#### EXERCISE BRIEF:
Reproduce every entry in the listing without alteration.

#### WORKING DATA:
....

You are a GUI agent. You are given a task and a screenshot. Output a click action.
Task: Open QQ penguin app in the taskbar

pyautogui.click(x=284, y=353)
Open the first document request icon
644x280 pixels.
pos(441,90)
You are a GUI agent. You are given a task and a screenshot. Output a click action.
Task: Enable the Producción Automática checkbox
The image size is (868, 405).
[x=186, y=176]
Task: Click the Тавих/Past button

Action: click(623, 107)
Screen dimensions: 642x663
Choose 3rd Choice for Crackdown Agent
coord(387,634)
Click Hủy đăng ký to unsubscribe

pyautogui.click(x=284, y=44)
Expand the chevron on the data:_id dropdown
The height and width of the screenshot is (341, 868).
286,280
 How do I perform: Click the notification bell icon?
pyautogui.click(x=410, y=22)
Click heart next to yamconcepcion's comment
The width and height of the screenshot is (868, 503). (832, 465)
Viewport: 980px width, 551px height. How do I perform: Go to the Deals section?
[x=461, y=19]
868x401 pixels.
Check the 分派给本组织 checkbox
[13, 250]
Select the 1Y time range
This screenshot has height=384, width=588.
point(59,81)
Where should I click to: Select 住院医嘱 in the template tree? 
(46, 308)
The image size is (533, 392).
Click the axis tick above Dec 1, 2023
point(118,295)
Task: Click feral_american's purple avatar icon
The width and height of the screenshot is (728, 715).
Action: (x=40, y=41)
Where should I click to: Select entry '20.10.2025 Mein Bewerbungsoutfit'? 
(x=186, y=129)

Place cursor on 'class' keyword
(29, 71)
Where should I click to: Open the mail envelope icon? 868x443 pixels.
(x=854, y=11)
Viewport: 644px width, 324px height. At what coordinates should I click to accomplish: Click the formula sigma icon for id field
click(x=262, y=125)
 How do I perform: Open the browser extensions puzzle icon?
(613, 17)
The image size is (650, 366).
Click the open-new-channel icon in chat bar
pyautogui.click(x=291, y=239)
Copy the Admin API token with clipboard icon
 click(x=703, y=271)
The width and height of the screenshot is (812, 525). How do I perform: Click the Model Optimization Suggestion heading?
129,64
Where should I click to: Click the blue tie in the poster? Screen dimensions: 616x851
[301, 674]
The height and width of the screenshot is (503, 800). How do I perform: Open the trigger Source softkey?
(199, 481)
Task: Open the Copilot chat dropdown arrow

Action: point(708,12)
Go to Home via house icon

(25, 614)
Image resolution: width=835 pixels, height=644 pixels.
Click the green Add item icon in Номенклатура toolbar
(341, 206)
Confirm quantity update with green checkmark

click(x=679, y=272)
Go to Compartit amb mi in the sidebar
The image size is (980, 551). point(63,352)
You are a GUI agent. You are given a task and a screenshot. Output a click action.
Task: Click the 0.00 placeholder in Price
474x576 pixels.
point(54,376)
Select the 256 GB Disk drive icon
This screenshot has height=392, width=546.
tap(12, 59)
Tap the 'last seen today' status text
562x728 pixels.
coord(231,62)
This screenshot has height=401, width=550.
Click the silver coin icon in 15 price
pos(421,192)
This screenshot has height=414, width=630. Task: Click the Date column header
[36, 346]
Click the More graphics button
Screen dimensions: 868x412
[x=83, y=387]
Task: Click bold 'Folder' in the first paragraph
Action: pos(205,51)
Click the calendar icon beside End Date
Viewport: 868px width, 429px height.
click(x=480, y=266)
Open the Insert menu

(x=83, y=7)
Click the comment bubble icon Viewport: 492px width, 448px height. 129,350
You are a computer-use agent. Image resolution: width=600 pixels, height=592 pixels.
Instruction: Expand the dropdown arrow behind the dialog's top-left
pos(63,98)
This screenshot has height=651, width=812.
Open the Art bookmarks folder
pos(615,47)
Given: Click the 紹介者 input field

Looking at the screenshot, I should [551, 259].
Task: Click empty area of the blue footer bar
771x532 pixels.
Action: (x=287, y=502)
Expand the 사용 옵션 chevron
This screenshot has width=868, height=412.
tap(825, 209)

....

#### YOUR RESPONSE:
You are a GUI agent. You are given a task and a screenshot. Output a click action.
Task: Open QQ penguin app in the taskbar

pyautogui.click(x=284, y=353)
Open the first document request icon
644x280 pixels.
pos(441,90)
You are a GUI agent. You are given a task and a screenshot. Output a click action.
Task: Enable the Producción Automática checkbox
The image size is (868, 405).
[x=186, y=176]
Task: Click the Тавих/Past button

Action: click(623, 107)
Screen dimensions: 642x663
Choose 3rd Choice for Crackdown Agent
coord(387,634)
Click Hủy đăng ký to unsubscribe

pyautogui.click(x=284, y=44)
Expand the chevron on the data:_id dropdown
The height and width of the screenshot is (341, 868).
286,280
 How do I perform: Click the notification bell icon?
pyautogui.click(x=410, y=22)
Click heart next to yamconcepcion's comment
The width and height of the screenshot is (868, 503). (832, 465)
Viewport: 980px width, 551px height. How do I perform: Go to the Deals section?
[x=461, y=19]
868x401 pixels.
Check the 分派给本组织 checkbox
[13, 250]
Select the 1Y time range
This screenshot has height=384, width=588.
point(59,81)
Where should I click to: Select 住院医嘱 in the template tree? 
(46, 308)
The image size is (533, 392).
Click the axis tick above Dec 1, 2023
point(118,295)
Task: Click feral_american's purple avatar icon
The width and height of the screenshot is (728, 715).
Action: (x=40, y=41)
Where should I click to: Select entry '20.10.2025 Mein Bewerbungsoutfit'? 
(x=186, y=129)

Place cursor on 'class' keyword
(29, 71)
Where should I click to: Open the mail envelope icon? 868x443 pixels.
(x=854, y=11)
Viewport: 644px width, 324px height. At what coordinates should I click to accomplish: Click the formula sigma icon for id field
click(x=262, y=125)
 How do I perform: Open the browser extensions puzzle icon?
(613, 17)
The image size is (650, 366).
Click the open-new-channel icon in chat bar
pyautogui.click(x=291, y=239)
Copy the Admin API token with clipboard icon
 click(x=703, y=271)
The width and height of the screenshot is (812, 525). How do I perform: Click the Model Optimization Suggestion heading?
129,64
Where should I click to: Click the blue tie in the poster? Screen dimensions: 616x851
[301, 674]
The height and width of the screenshot is (503, 800). How do I perform: Open the trigger Source softkey?
(199, 481)
Task: Open the Copilot chat dropdown arrow

Action: point(708,12)
Go to Home via house icon

(25, 614)
Image resolution: width=835 pixels, height=644 pixels.
Click the green Add item icon in Номенклатура toolbar
(341, 206)
Confirm quantity update with green checkmark

click(x=679, y=272)
Go to Compartit amb mi in the sidebar
The image size is (980, 551). point(63,352)
You are a GUI agent. You are given a task and a screenshot. Output a click action.
Task: Click the 0.00 placeholder in Price
474x576 pixels.
point(54,376)
Select the 256 GB Disk drive icon
This screenshot has height=392, width=546.
tap(12, 59)
Tap the 'last seen today' status text
562x728 pixels.
coord(231,62)
This screenshot has height=401, width=550.
Click the silver coin icon in 15 price
pos(421,192)
This screenshot has height=414, width=630. Task: Click the Date column header
[36, 346]
Click the More graphics button
Screen dimensions: 868x412
[x=83, y=387]
Task: Click bold 'Folder' in the first paragraph
Action: pos(205,51)
Click the calendar icon beside End Date
Viewport: 868px width, 429px height.
click(x=480, y=266)
Open the Insert menu

(x=83, y=7)
Click the comment bubble icon Viewport: 492px width, 448px height. 129,350
You are a computer-use agent. Image resolution: width=600 pixels, height=592 pixels.
Instruction: Expand the dropdown arrow behind the dialog's top-left
pos(63,98)
This screenshot has height=651, width=812.
Open the Art bookmarks folder
pos(615,47)
Given: Click the 紹介者 input field

Looking at the screenshot, I should [551, 259].
Task: Click empty area of the blue footer bar
771x532 pixels.
Action: (x=287, y=502)
Expand the 사용 옵션 chevron
This screenshot has width=868, height=412.
tap(825, 209)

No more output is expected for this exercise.